Approximately 1/3 of the time cause for infertility is a female factor, 1/3 of the time a male factor, and the remaining 1/3 a couples’ factor.
At CCRH, we emphasize the importance of establishing a correct diagnosis. Both partners undergo a comprehensive evaluation including a medical history and physical exam.
Furthremore, the woman’s ovarian reserve is assessed with a pelvic ultrasound and a hormonal profile. A hysterosalpingogram (HSG) will confirm fallopian tube patency and the uterine cavity is free of intracavitary lesions. A semen analysis is also obtained to evaluate for concentration, motility, and morphology of the sperm.
Additional work up is then individualized to direct the best possible treatment option for each couple.
In vitro fertilization (IVF) is the process that involves fertilization of an egg outside of a woman’s body.
The process starts with fertility drugs prescribed to help stimulate egg development. In your natural cycle, your body is only able to grow one dominant egg, but with stimulation medication we can recruit multiple eggs to continue to grow. After about 8-10 days of stimulation, the eggs are surgically retrieved and then fertilized with sperm in a specialized laboratory. Fertilized eggs are then cultured under a strictly controlled environment within specialized incubators in the IVF laboratory for 3-5 days while they develop as embryos. Finally, embryos (or an embryo) are transferred into the uterine cavity for implantation.
Before deciding if IVF is the right choice, it’s important to sit down with an REI specialist to discuss available treatment options. For some people, other methods such as fertility drugs, intrauterine insemination (IUI) may be the best first choice treatment. At CCRH, we believe each individual couple is unique and not everyone needs IVF.
While not painful, the fertility medications may some side effects including headaches, hot flashes, mood swings, and bloating. The injection sites may also bruise.
Unfortunately, no. Many people think once they start IVF it’s a matter of time that they will be pregnant and have a baby. But according to national statistics per the Society of Assisted Reproduction (SART), on average 40% of assisted reproduction cycles achieve live births in women under age 35. The chances of success then continue to decrease with advancing age.
At CCRH, we employ only evidence-based interventions to ensure patient safety and optimal outcome.

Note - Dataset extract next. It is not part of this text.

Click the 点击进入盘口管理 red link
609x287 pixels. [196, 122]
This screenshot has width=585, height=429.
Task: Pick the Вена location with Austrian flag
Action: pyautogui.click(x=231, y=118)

While we cannot guarantee a baby, we guarantee that you will receive the best, most advanced, personalized care to help you maximize your chance of a baby.
The average IVF success rate (success measured in live birth rate) using one’s own eggs begins to drop around age 35 and then rapidly after age 40. This is due to the decline in egg quantity and egg quality as a woman ages.
Our clinic’s success rate consistently beats the national average year after year.
Individual insurance plans often do not have any coverage for infertility treatments. If you have a group plan, you can call members services to see if they have coverage for infertility (including consultation/workup and IVF).
After your consultation with our REI specialist, one of our dedicated account managers with sit with you to go over the cost of treatment.